According to these authors the world was formerly a world full of intensity and meaning, « a world of sacred, shining things » (cf the preamble ), which elicited moods of wonder and reverence and gratitude and openness. However the shining things are now far, and life has become permeated with moods of sadness and lostness, a purely personal affair to be managed by the plans and choices of the closed-off « autonomous » ego. This is the explanation of the book’s title. The solution proposed is a reappropriation of Homer’s polytheism, now understood to be a polytheism of moods, such as we can see the outlines of in MOBY DICK. An important part of this response is the necessity to cultivate a specific skill that can help us discern when we can or should let ourself be taken up in the moods we encounter and when we should resist and walk away: this skill they call « meta-poiesis ».

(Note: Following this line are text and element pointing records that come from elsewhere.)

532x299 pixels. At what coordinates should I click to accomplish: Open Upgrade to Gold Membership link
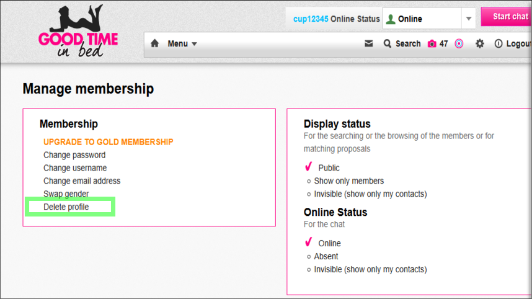coord(109,142)
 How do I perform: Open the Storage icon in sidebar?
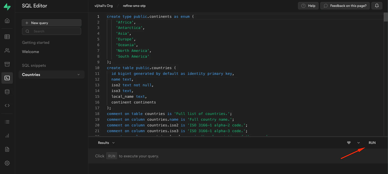(7, 64)
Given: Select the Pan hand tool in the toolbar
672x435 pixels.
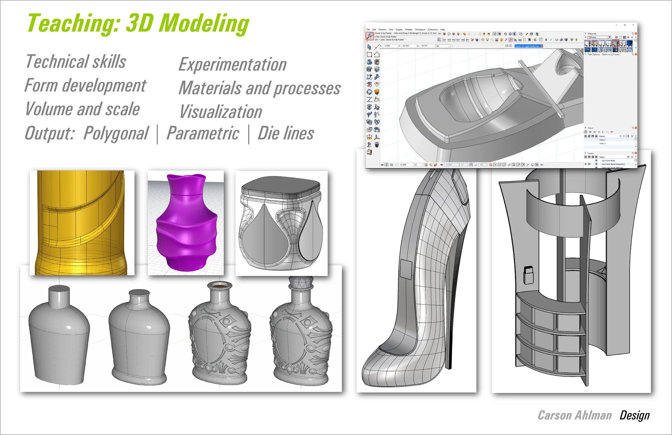Looking at the screenshot, I should (501, 40).
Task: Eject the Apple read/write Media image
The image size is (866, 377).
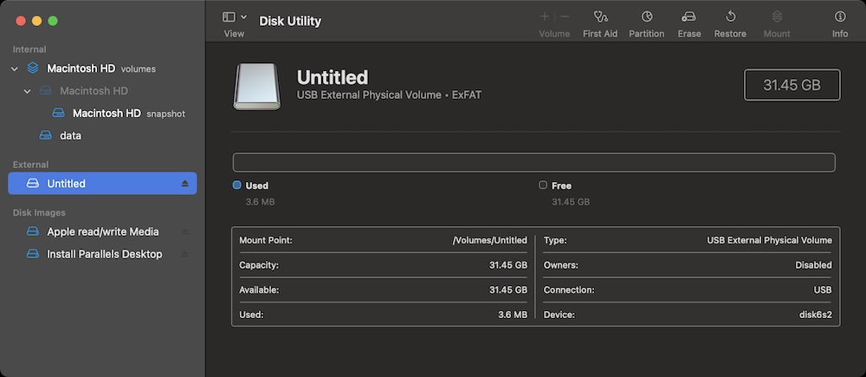Action: click(x=184, y=232)
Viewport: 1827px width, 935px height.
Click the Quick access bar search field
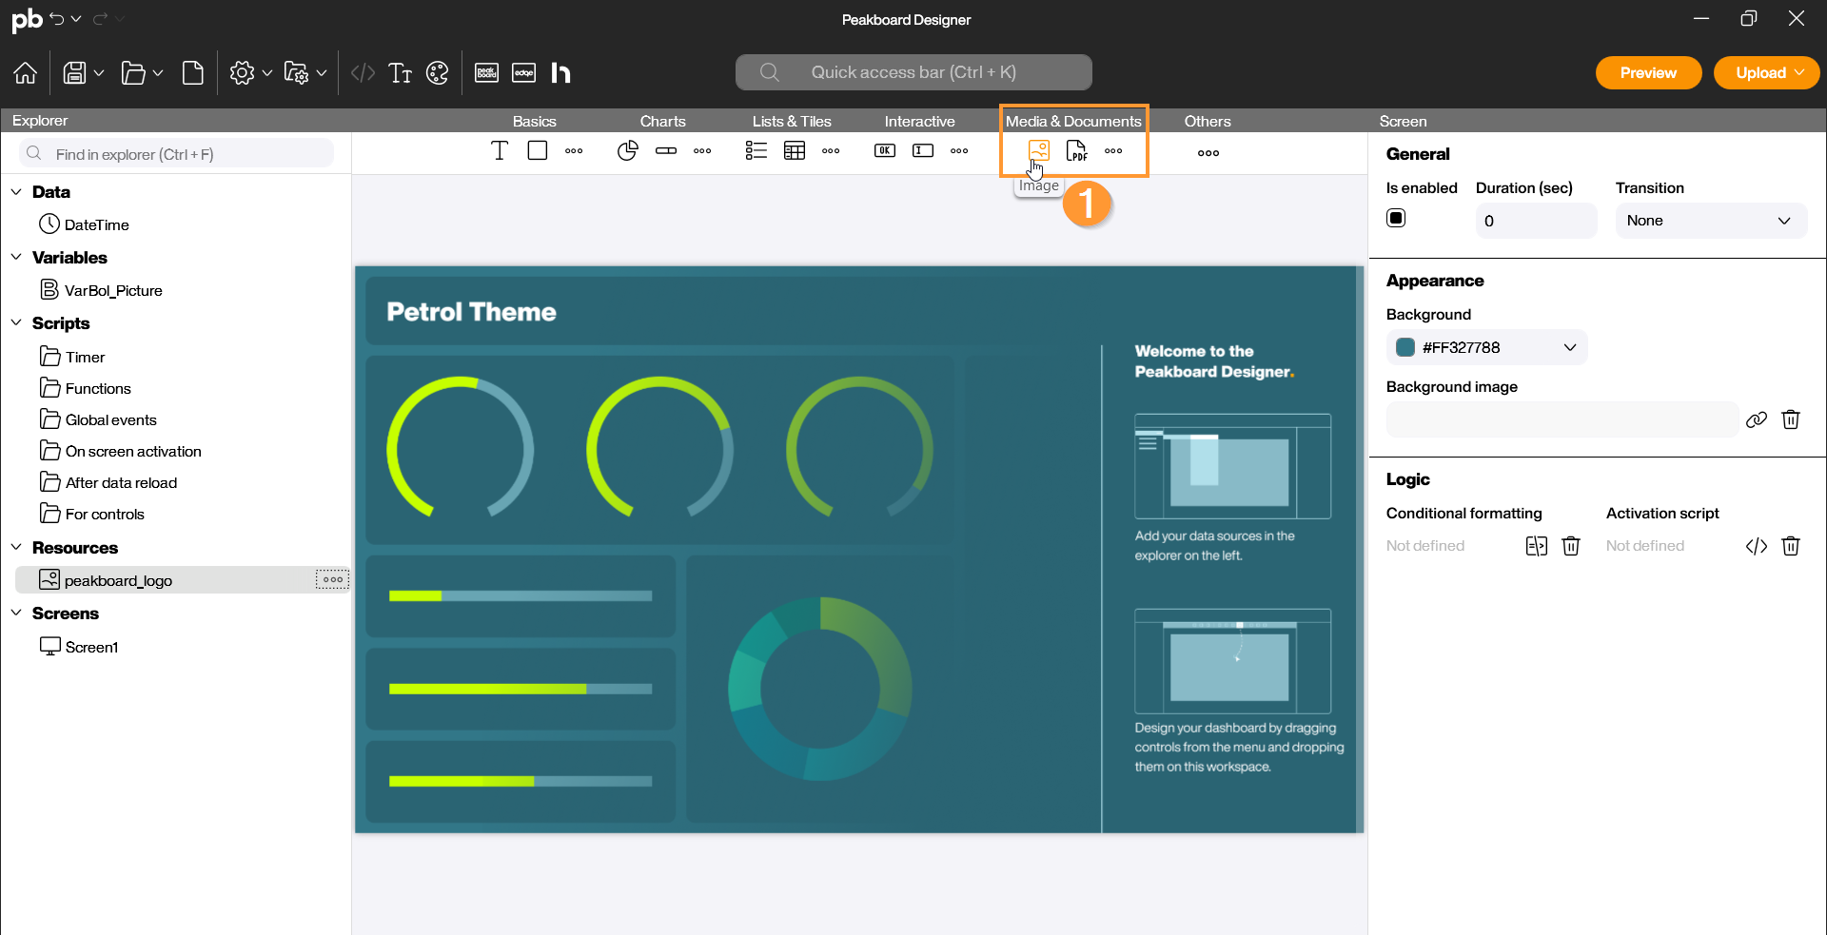[913, 72]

There is something very attractive about the ideas in this book: the pluralism of moods (« polytheism »), meta-poiesis, a subjectivity of openness to the world and wonder at its shining things. But there are ambiguities that make one wonder (in the other sense of wonder) whether the book avoids the trap of romantic nostalgia. Its vocabulary is often nostalgic: « lure back » the gods, « uncover » the wonder, « reveal » the world. Also there is the danger of proposing merely a postmodern theology, however philosophically distilled and sublimated. Here we can cite the suggestive slippage from « the shining things », index of a world charged with intensity and meaning, to the « sacred things », as if that were the same thing. But surely a life based on intensities, on moods and on meaning without any reference to the sacred is worth living.

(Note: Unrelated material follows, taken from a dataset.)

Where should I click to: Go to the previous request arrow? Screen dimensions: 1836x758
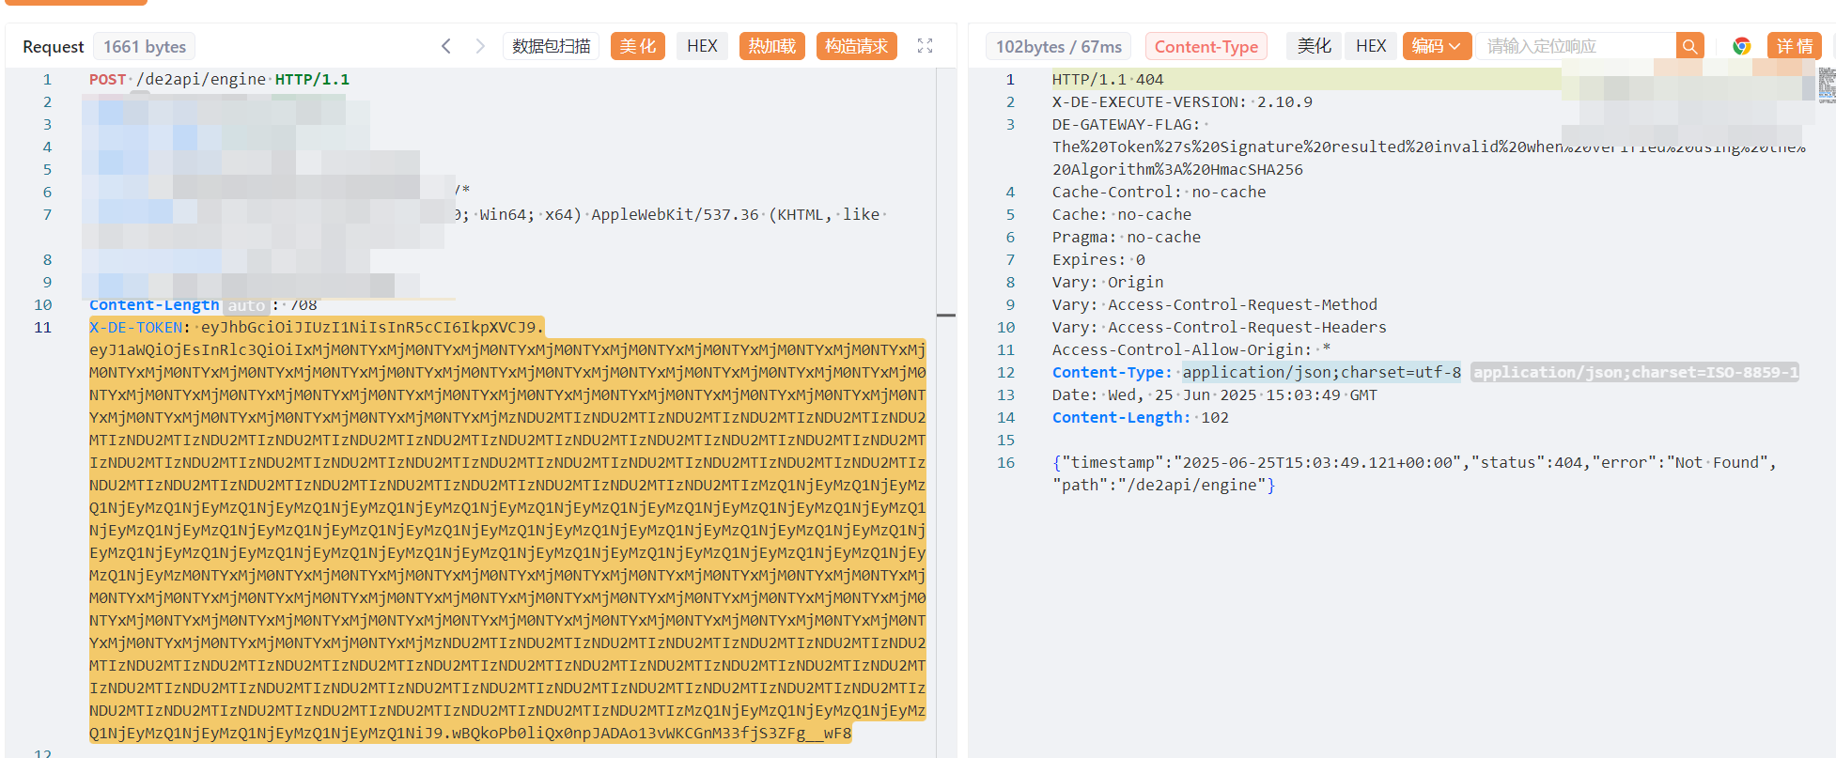446,46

On my blog AGENT SWARM http://terenceblake.wordpress.com/
I have been commenting on the book ALL THINGS SHINING by Dreyfus and Kelly and their related lectures for over a year now. As I said, I like the pluralism of ATS and its analysis of incommensurabilities and its polytheism of moods, but I think it has a one-sided view of intensities or what they call « shining », that excludes both the ordinary and the “dark” intensities. All this talk of « shining » (really as pluralists they should say « shinings ») is somehow limited to best case scenarios, when shining is not, or should not be, a normative notion. One could compare this with Deleuze and Guattari’s cry in ANTI-OEDIPUS:
« Everything must be interpreted in intensity » (p173)
For Deleuze and Guattari this is already what Nietzsche and Artaud were doing. So I was glad to come across the blog http://schizosophy.wordpress.com/
which uses Artaud to illustrate shining, and Nietzsche to illustrate post-nihilist affirmation.
As to Nietzsche I think that the fellow-pluralist William Connolly said it all in an article on Nietzsche (“Nietzsche, Democracy, and Time”). Connolly associates Nietzsche with an ethic of cultivation (meta-poiesis!), non-theistic gratitude, multidimensional pluralism, “nobility as multiple nobilities” (and not the Nazi deformation of Nietzsche’s thought as promoting a warrior ethic), and even “modesty as strength”.
In conclusion, I think the book is essential reading and I hope the discussion can deepen, intensify, and extend the dialogue that it contributes to.